Law of sines, and cosines

Continuing with some homework, we're going to use vector algebra to prove two geometric theorems.

[This is a similar diagram to the one from last time, but with labels switched around--sorry for any confusion].

We have vectors (a, b and c) and the lengths of the corresponding sides (|a| = a, etc.); also, the angle opposite side a is labeled A and so on.
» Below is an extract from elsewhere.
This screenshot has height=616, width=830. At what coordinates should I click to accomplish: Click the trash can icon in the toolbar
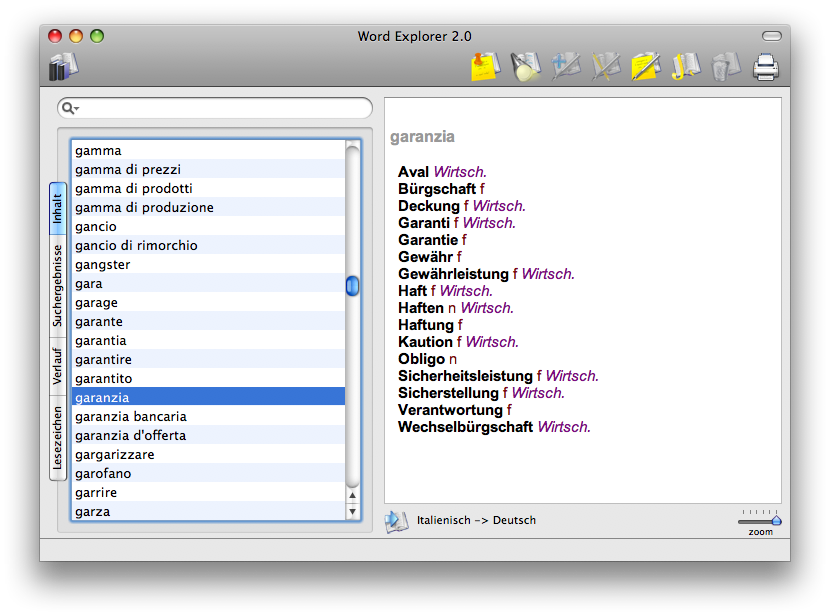725,67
The law of sines states that the ratio of the length of each side to the sine of the angle opposite is the same:

a/sin(A) = b/sin(B) = c/sin(C)

Recall that the area of the parallelogram formed by a and b is given by the absolute value of the cross-product:

|a X b| = a b sin(C)

And the area of the triangle is one-half that. But we must obtain the same area no matter which two vectors we use to compute the cross-product, and no matter which orientation. Thus:

|c X -a|  = a c sin(B)
|-b X c|  = b c sin(A)

also have the same area.

a b sin(C) = a c sin(B) = b c sin(A)

This leads directly to the law of sines. Now let's relabel the triangle slightly.
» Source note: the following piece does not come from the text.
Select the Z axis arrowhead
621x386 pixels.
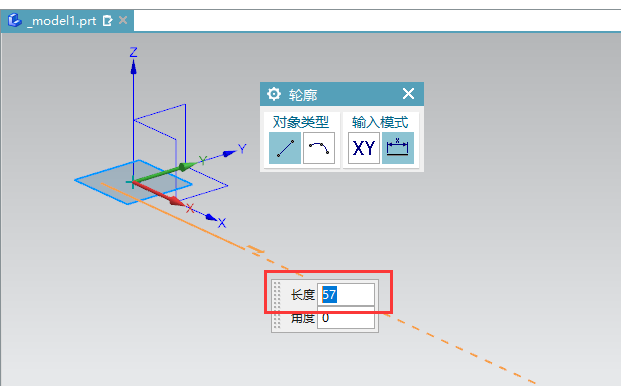133,67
If b - a looks a little funny, just consider that

a + b - a = b

The law of cosines states that:

c² = a² + b² - 2 a b cos(C)

where c = |b - a|.
We can obtain this simply by expanding the dot product:

(b - a) • (b - a) =
  = b • b - b • a - a • b + a • a
  = b² + a² - 2 a b cos(C)

But

(b - a) • (b - a) = c²

So finally:

c² = b² + a² - 2 a b cos(C)

Using vectors makes it easy.

Wednesday, May 11, 2011

Ceva using vectors--special case

Some time ago we looked at Ceva's theorem (post). I'm starting on a book about Vector Calculus, and saw this question early in Chapter 1.
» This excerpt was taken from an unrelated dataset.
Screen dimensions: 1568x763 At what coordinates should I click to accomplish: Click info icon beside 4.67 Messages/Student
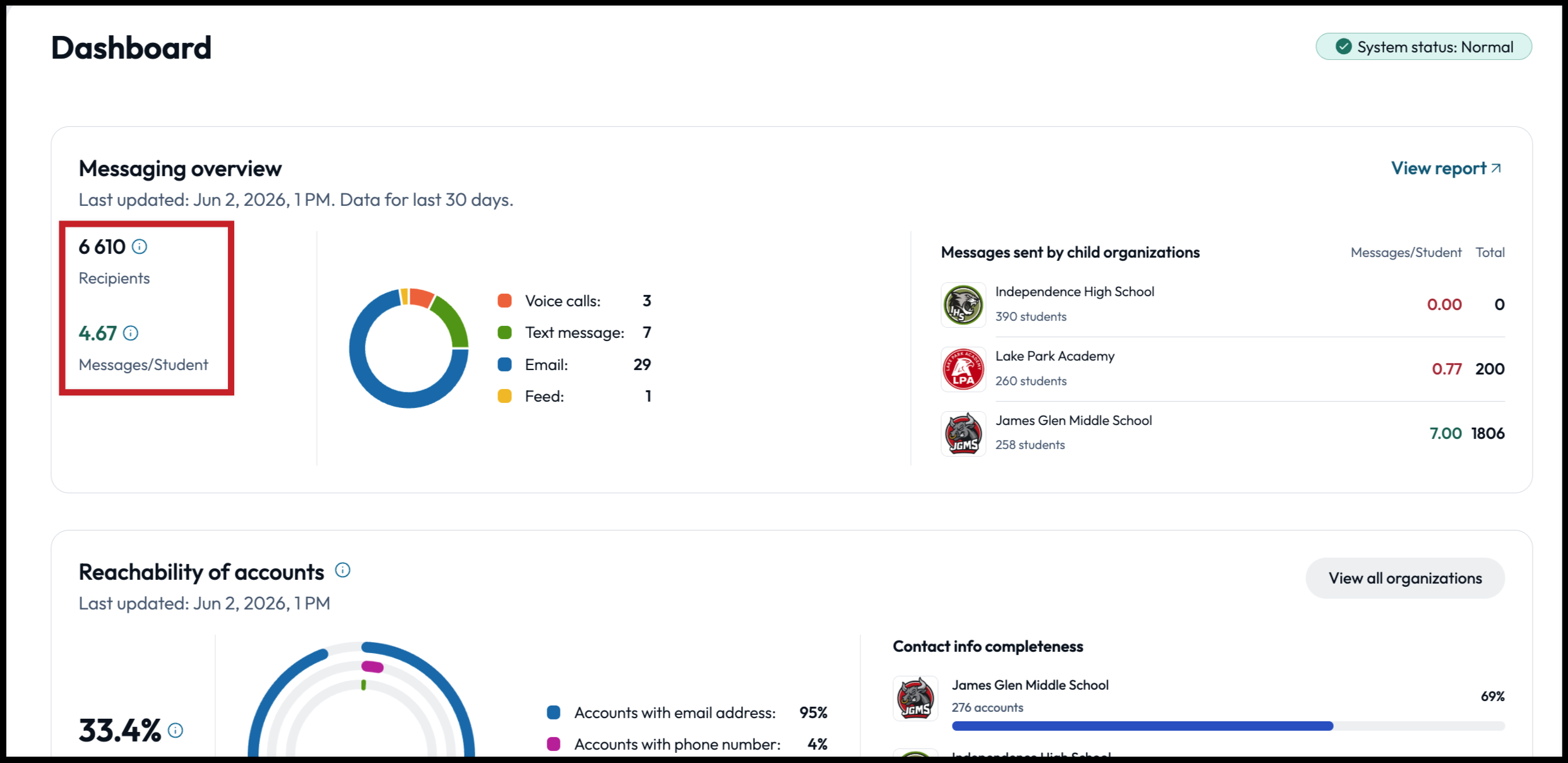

Using vectors, prove that the lines from each vertex of a triangle to the midpoint of the opposite side cross at a single point. The picture is as shown below:

We solve this by constructing parametric equations for the midpoint lines. The first one starts at O and travels along the vector a + (b-a)/2, which is the diagonal of the parallelogram formed by a and b. The equation is:

u[a + (b-a)/2]

where u is the parameter. Similarly, construct the line extending from A to its opposing side. It starts from A and travels along the vector b/2 - a. The equation is:

a + v(b/2 - a)

At the point where the vectors cross, these are equal:

u[a + (b-a)/2] = a + v(b/2 - a)

I had a little trouble at this point, and I must confess I peeked at the answer. We can solve this by considering that both the a and the b terms must balance. (Even though a isn't perpendicular to b, the part of b which is perpendicular to a is a constant fraction k of the whole).

This leads to:

½ k ub = ½ k vb
u = v = ⅔

ua - ½ ua = a - va
½ u + v = 1
u = v = ⅔

Given this suggested solution u = v = ⅔ , we can easily verify that

u[a + (b-a)/2]
⅔[a + (b-a)/2]
= ⅔ a + ⅓ b - ⅓ a = ⅓ (a + b)

a + v(b/2 - a)
a + ⅔(b/2 - a)
= a + ⅓ b -⅔ a = ⅓ (a + b)

Now consider the third side. The midpoint line starts from B and travels along the vector a/2 - b. The equation is:

b + w(a/2 - b)

We observe that for w = ⅔ this becomes:

b + w(a/2 - b)
b + ⅔(a/2 - b)
b + ⅓ a - ⅔ b = ⅓ (a + b)

Thus, all three lines intersect at the same point.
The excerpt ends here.